== Extracted information
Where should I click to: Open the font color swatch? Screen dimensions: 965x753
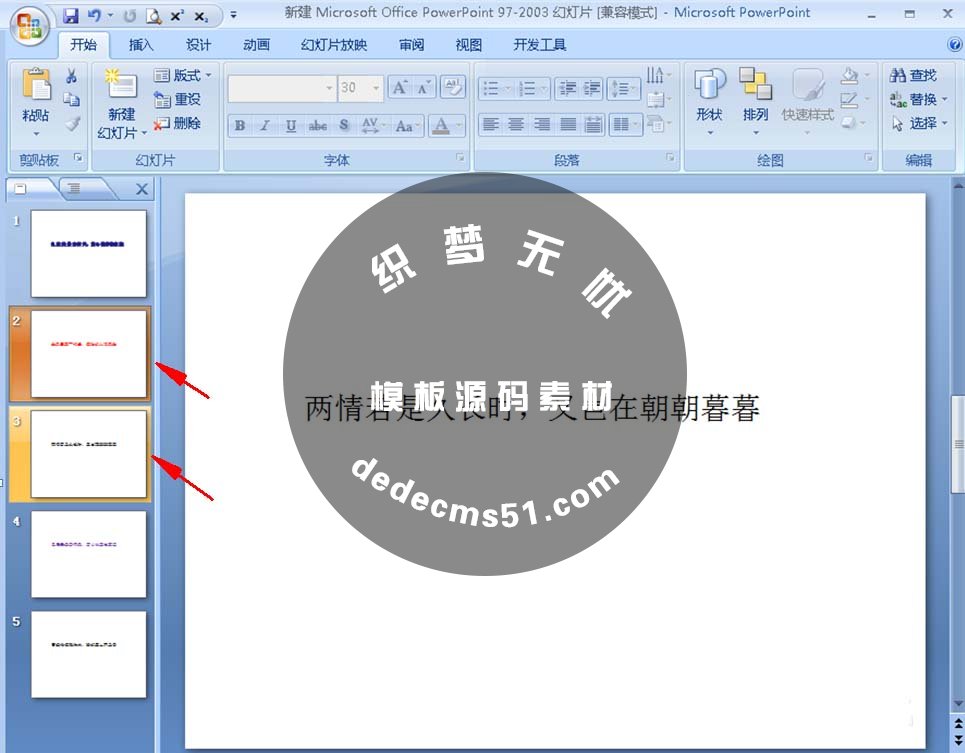coord(441,126)
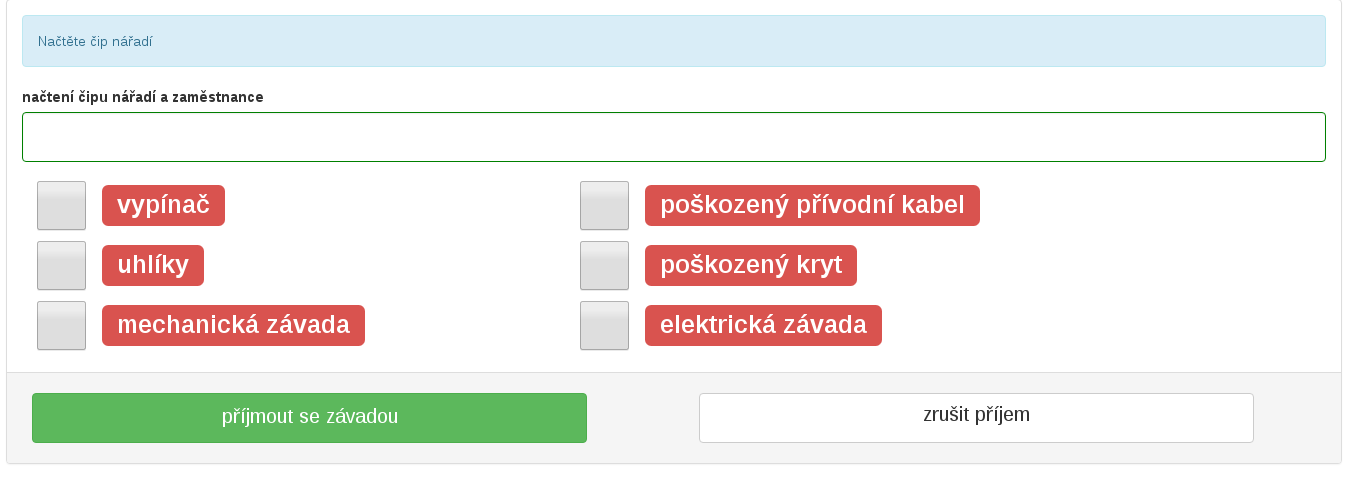The height and width of the screenshot is (500, 1352).
Task: Check the vypínač checkbox
Action: coord(61,206)
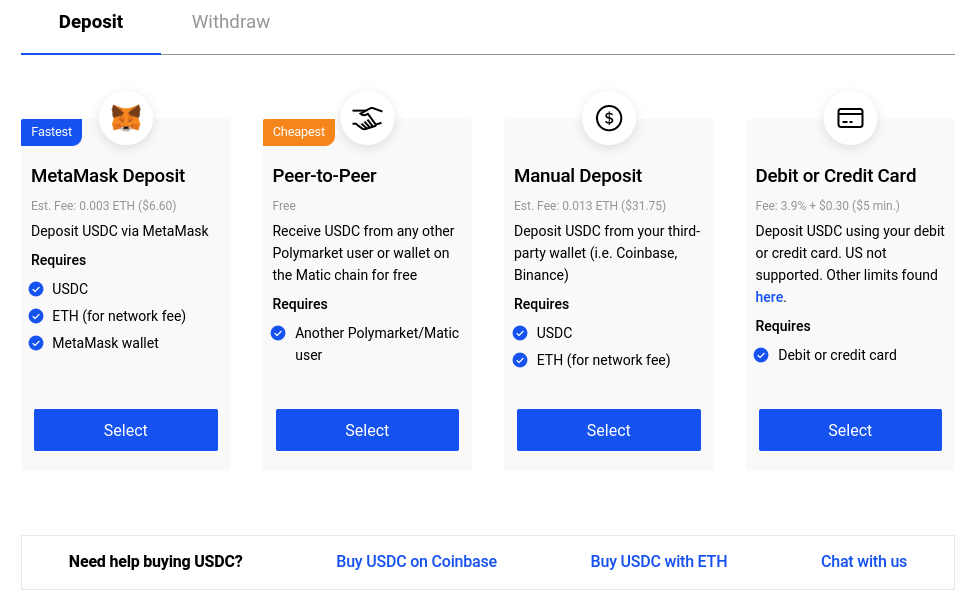
Task: Open the Deposit tab
Action: coord(91,22)
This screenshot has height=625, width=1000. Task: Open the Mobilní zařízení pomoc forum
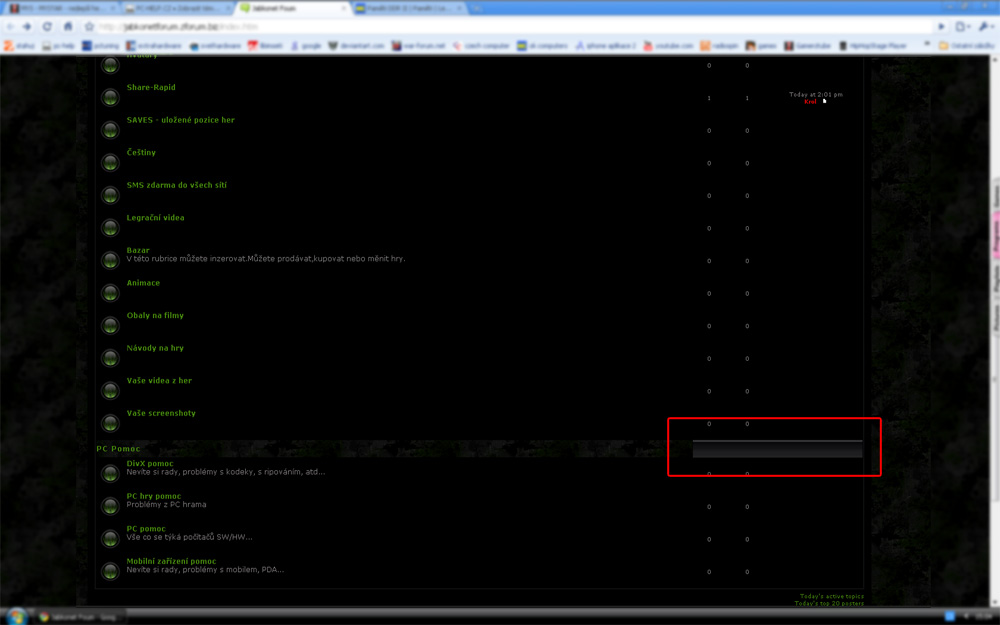click(171, 561)
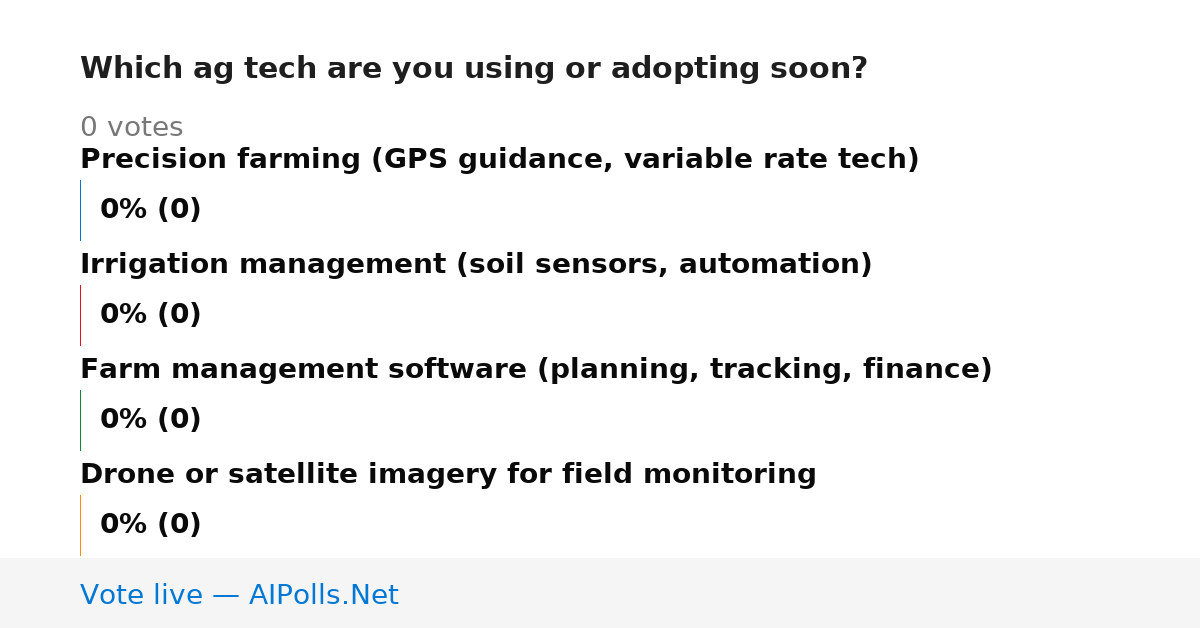This screenshot has height=628, width=1200.
Task: Click 0% (0) under Precision farming
Action: click(151, 210)
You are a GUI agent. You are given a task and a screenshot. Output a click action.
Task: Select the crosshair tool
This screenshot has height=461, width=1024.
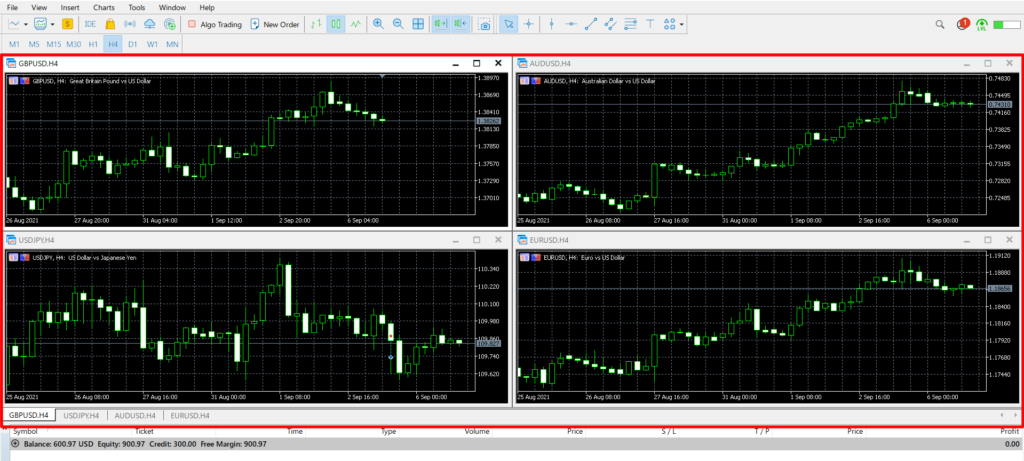point(529,24)
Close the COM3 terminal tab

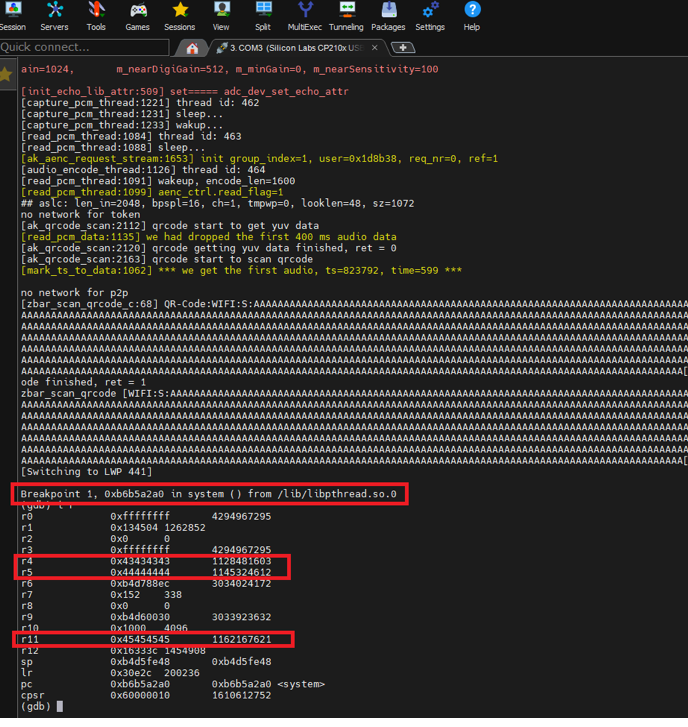375,48
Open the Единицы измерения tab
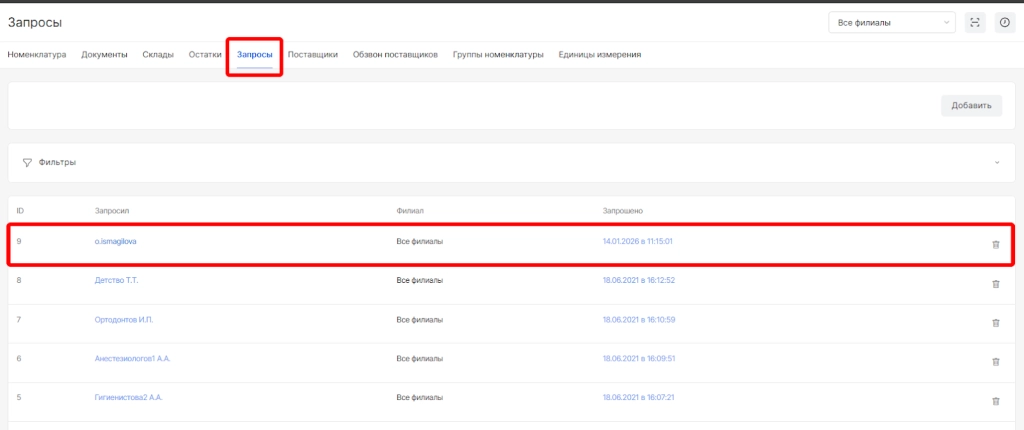Image resolution: width=1024 pixels, height=430 pixels. (600, 54)
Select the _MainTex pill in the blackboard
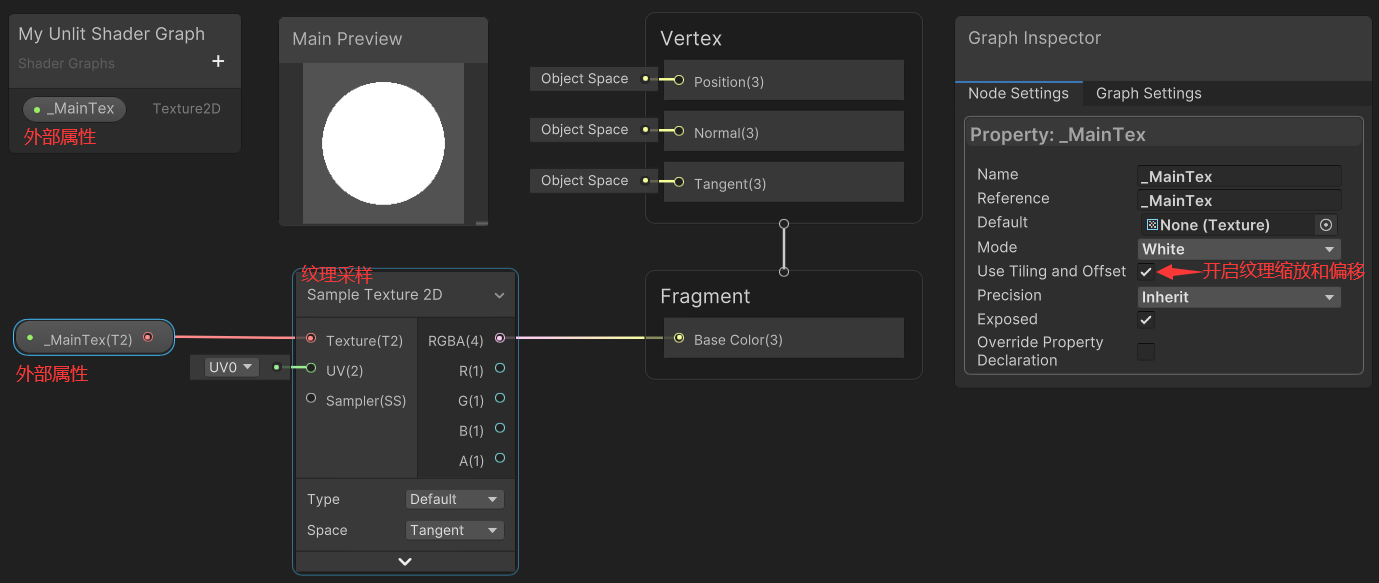The image size is (1379, 583). (72, 108)
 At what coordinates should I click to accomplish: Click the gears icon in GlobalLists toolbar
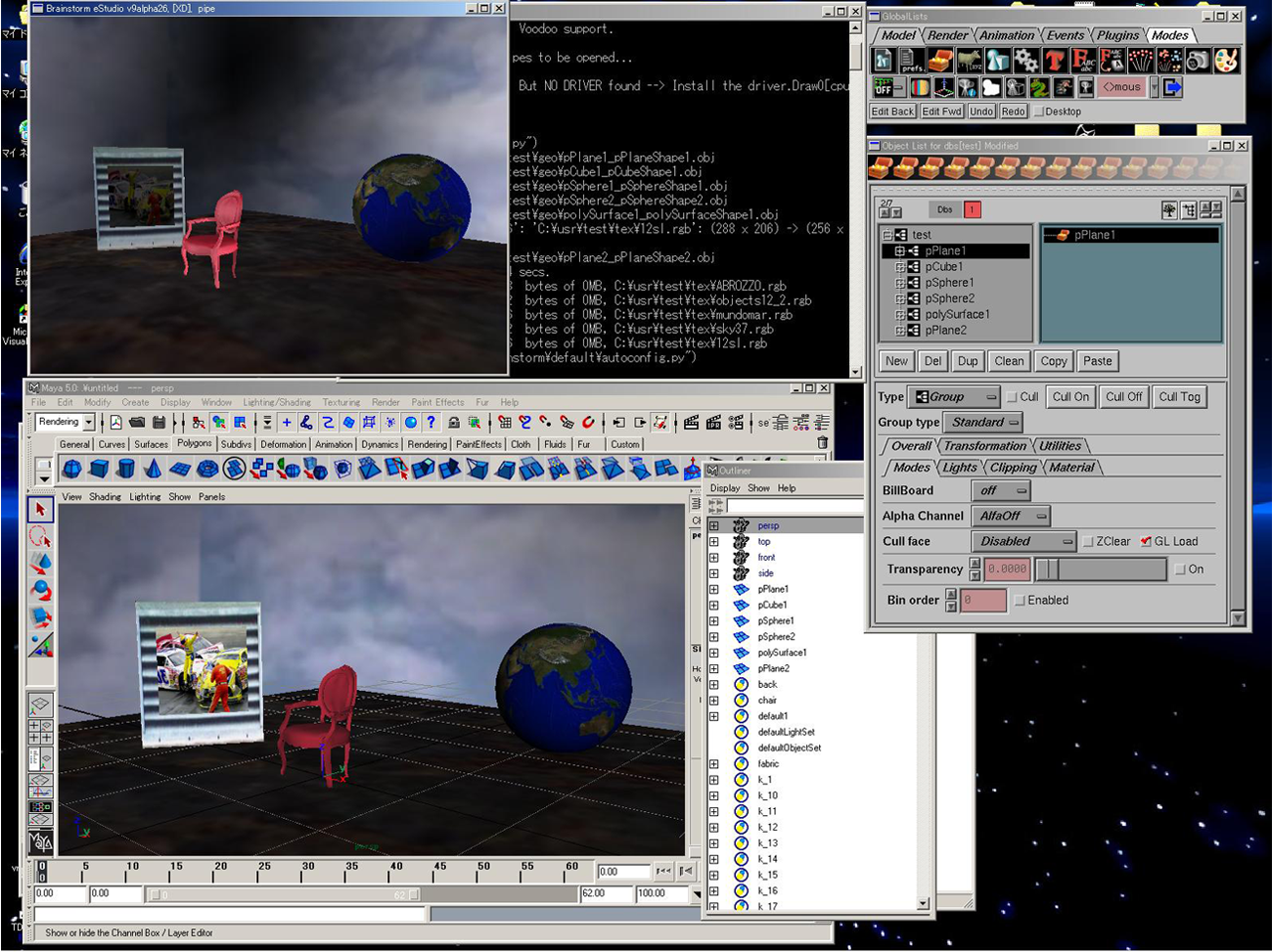1025,61
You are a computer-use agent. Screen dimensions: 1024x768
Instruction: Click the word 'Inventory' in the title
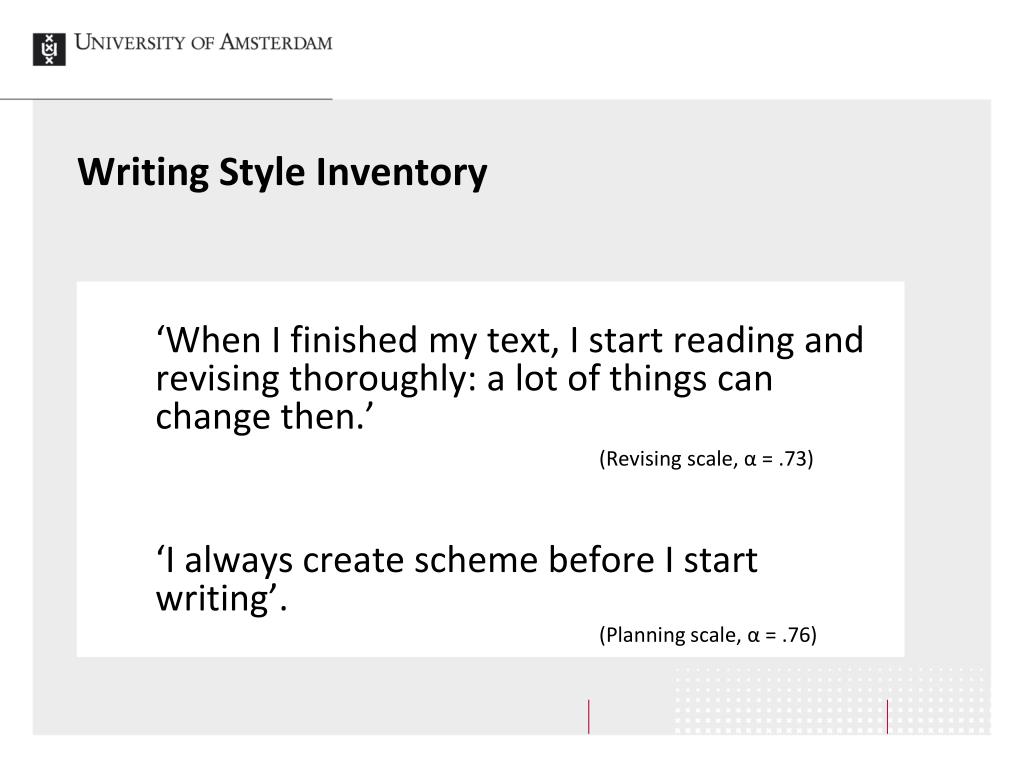(402, 172)
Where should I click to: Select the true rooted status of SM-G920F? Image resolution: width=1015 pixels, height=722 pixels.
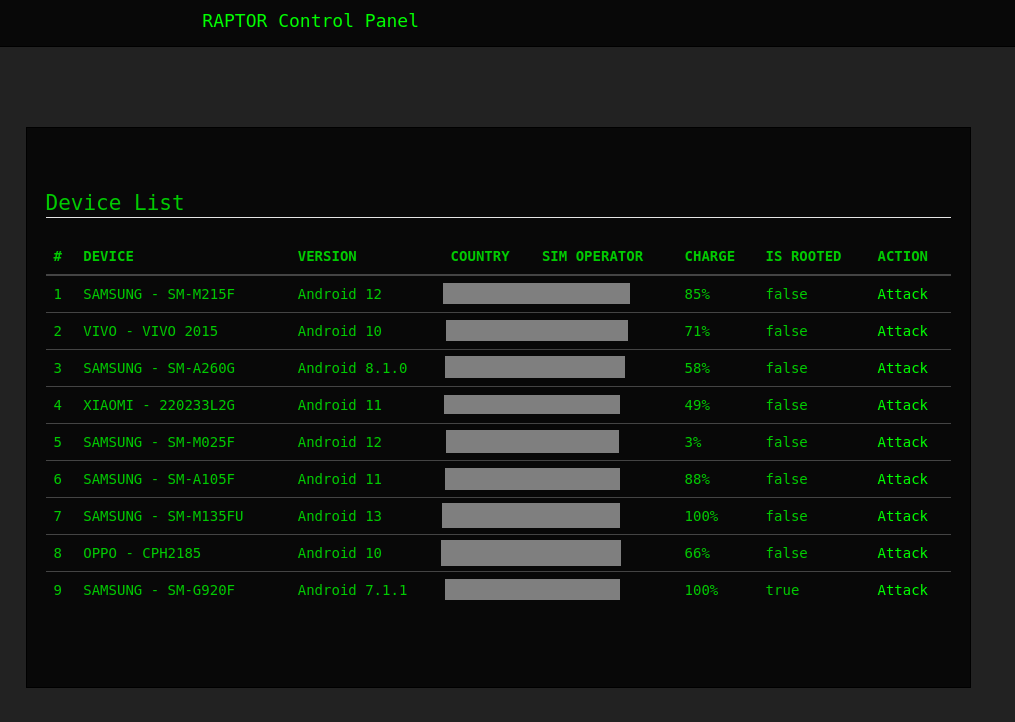[782, 590]
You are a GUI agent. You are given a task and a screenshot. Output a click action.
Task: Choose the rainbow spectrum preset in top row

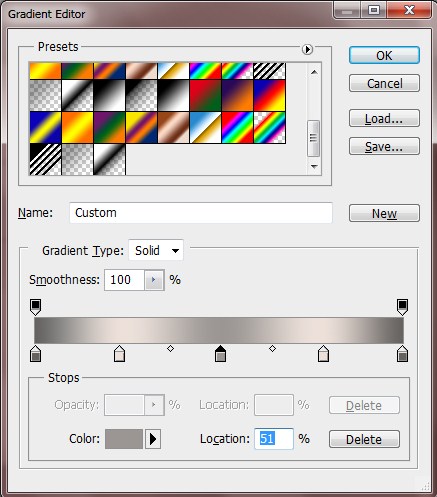pos(205,71)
====
● Work to complete: Transcribe the listing exactly; omit all images.

● Response for this exercise:
Where should I click to: Open the font color swatch? Screen dimensions: 965x753
coord(441,126)
The height and width of the screenshot is (500, 1352).
Task: Check the vypínač checkbox
Action: coord(61,206)
Task: Open the Deposit tab
Action: coord(91,22)
This screenshot has height=625, width=1000. Task: Open the Mobilní zařízení pomoc forum
click(171, 561)
This screenshot has height=628, width=1200.
Task: Click 0% (0) under Precision farming
Action: click(151, 210)
You are a GUI agent. You are given a task and a screenshot. Output a click action.
Task: Select the crosshair tool
This screenshot has height=461, width=1024.
point(529,24)
Close the COM3 terminal tab

375,48
Open the Единицы измерения tab
Image resolution: width=1024 pixels, height=430 pixels. (600, 54)
Select the _MainTex pill in the blackboard
The image size is (1379, 583). (72, 108)
 At what coordinates should I click to accomplish: Click the gears icon in GlobalLists toolbar
1025,61
You are a computer-use agent. Screen dimensions: 1024x768
Instruction: Click the word 'Inventory' in the title
(402, 172)
Where should I click to: Select the true rooted status of SM-G920F? Image resolution: width=1015 pixels, height=722 pixels.
[782, 590]
You are a GUI agent. You are given a task and a screenshot. Output a click action.
Task: Choose the rainbow spectrum preset in top row

pos(205,71)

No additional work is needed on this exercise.